## SOURCE INFORMATION
..............................

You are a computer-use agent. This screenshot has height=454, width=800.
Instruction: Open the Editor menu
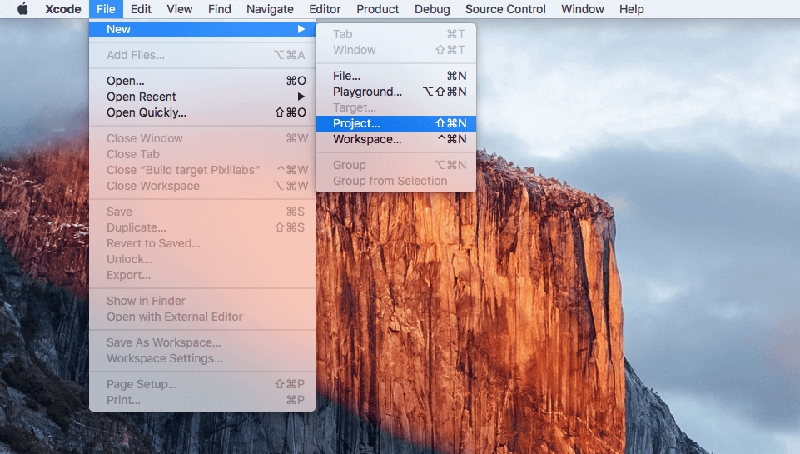325,9
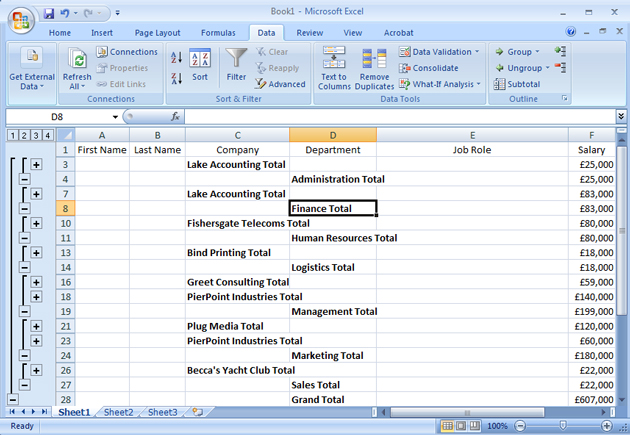This screenshot has height=435, width=630.
Task: Open the Sheet2 worksheet tab
Action: [x=118, y=412]
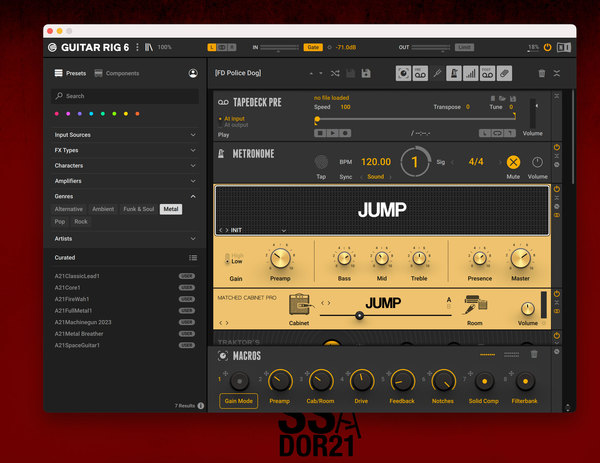Screen dimensions: 600x463
Task: Open the Matched Cabinet Pro cabinet icon
Action: coord(300,305)
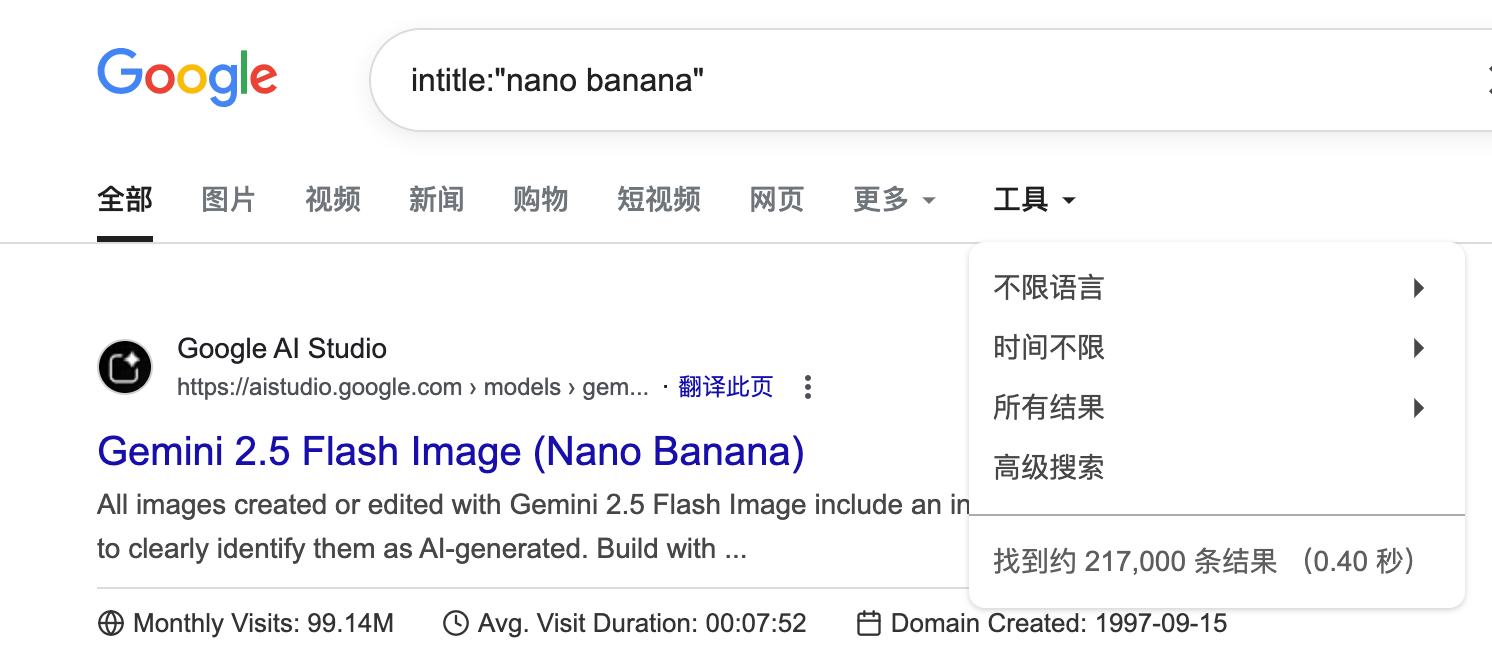This screenshot has height=662, width=1492.
Task: Click the clock icon beside Avg. Visit Duration
Action: click(x=456, y=624)
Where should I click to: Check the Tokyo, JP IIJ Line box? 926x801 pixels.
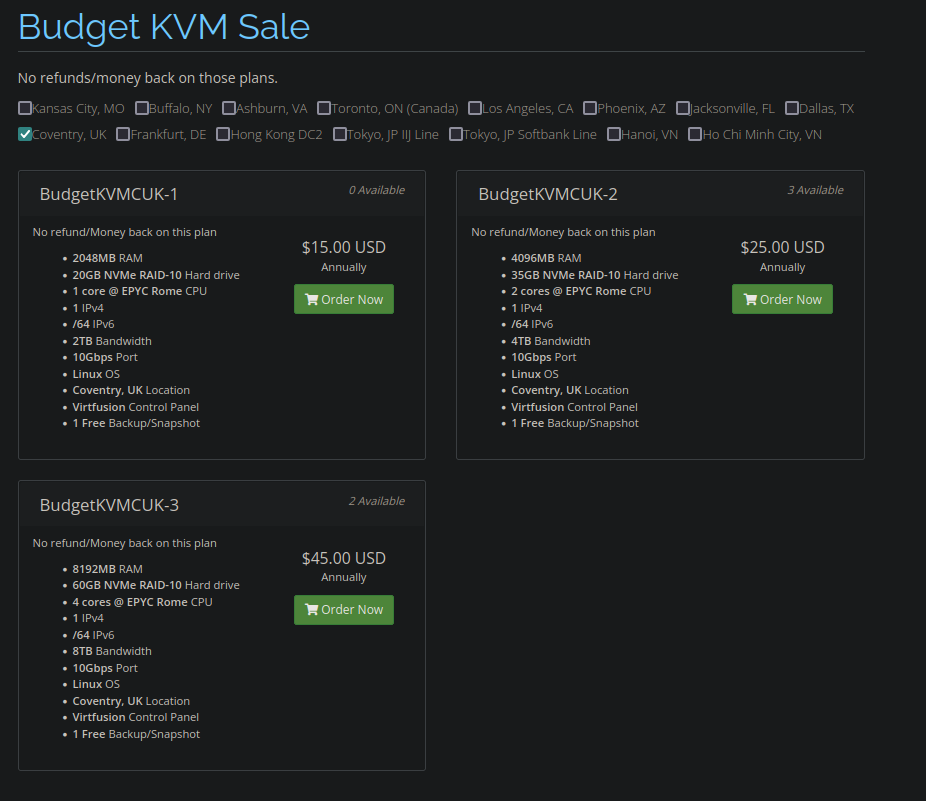(340, 134)
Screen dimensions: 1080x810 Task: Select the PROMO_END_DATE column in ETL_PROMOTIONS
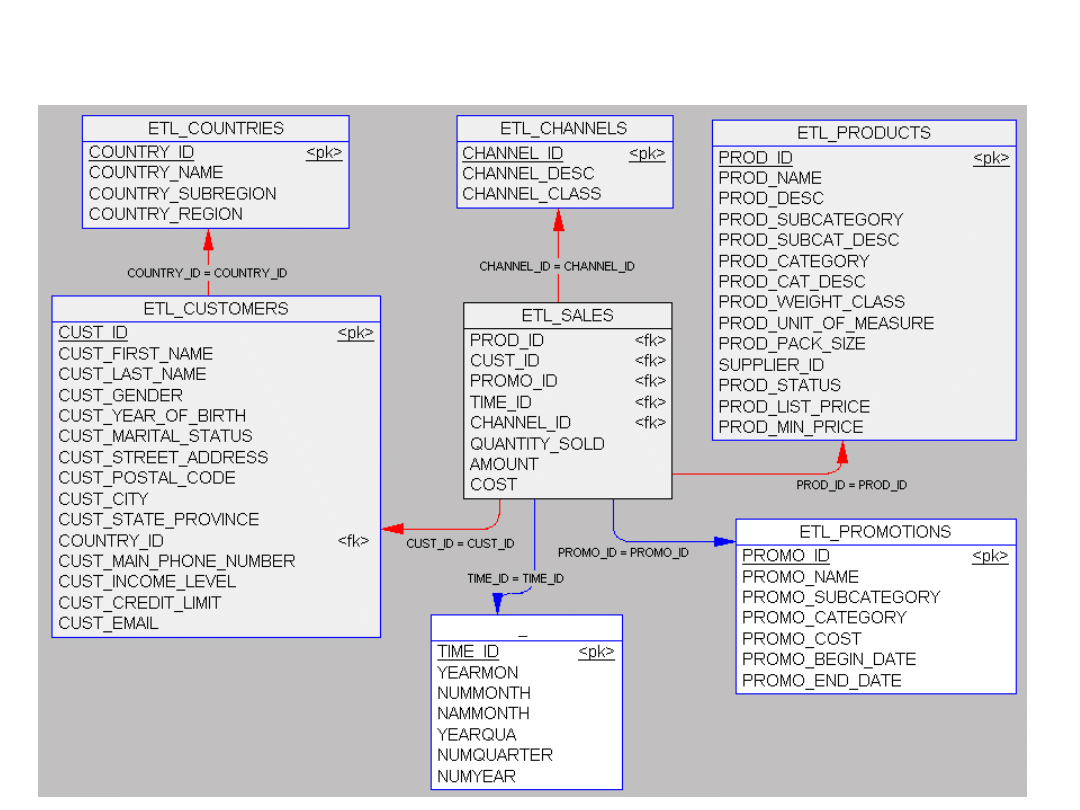[x=821, y=680]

..............................

## WORK INSTRUCTIONS
Repeat the records exactly but leave out the images.

## TASK RESPONSE
You are a computer-use agent. This screenshot has height=454, width=800.
Instruction: Open the Editor menu
325,9
This screenshot has height=435, width=630.
Task: Open the Sheet2 worksheet tab
Action: [x=118, y=412]
Screen dimensions: 600x463
Task: Open the Matched Cabinet Pro cabinet icon
Action: coord(300,305)
This screenshot has height=662, width=1492.
Task: Click the clock icon beside Avg. Visit Duration
Action: click(x=456, y=624)
Where should I click to: Check the Tokyo, JP IIJ Line box? 926x801 pixels.
(340, 134)
Screen dimensions: 1080x810 Task: Select the PROMO_END_DATE column in ETL_PROMOTIONS
[x=821, y=680]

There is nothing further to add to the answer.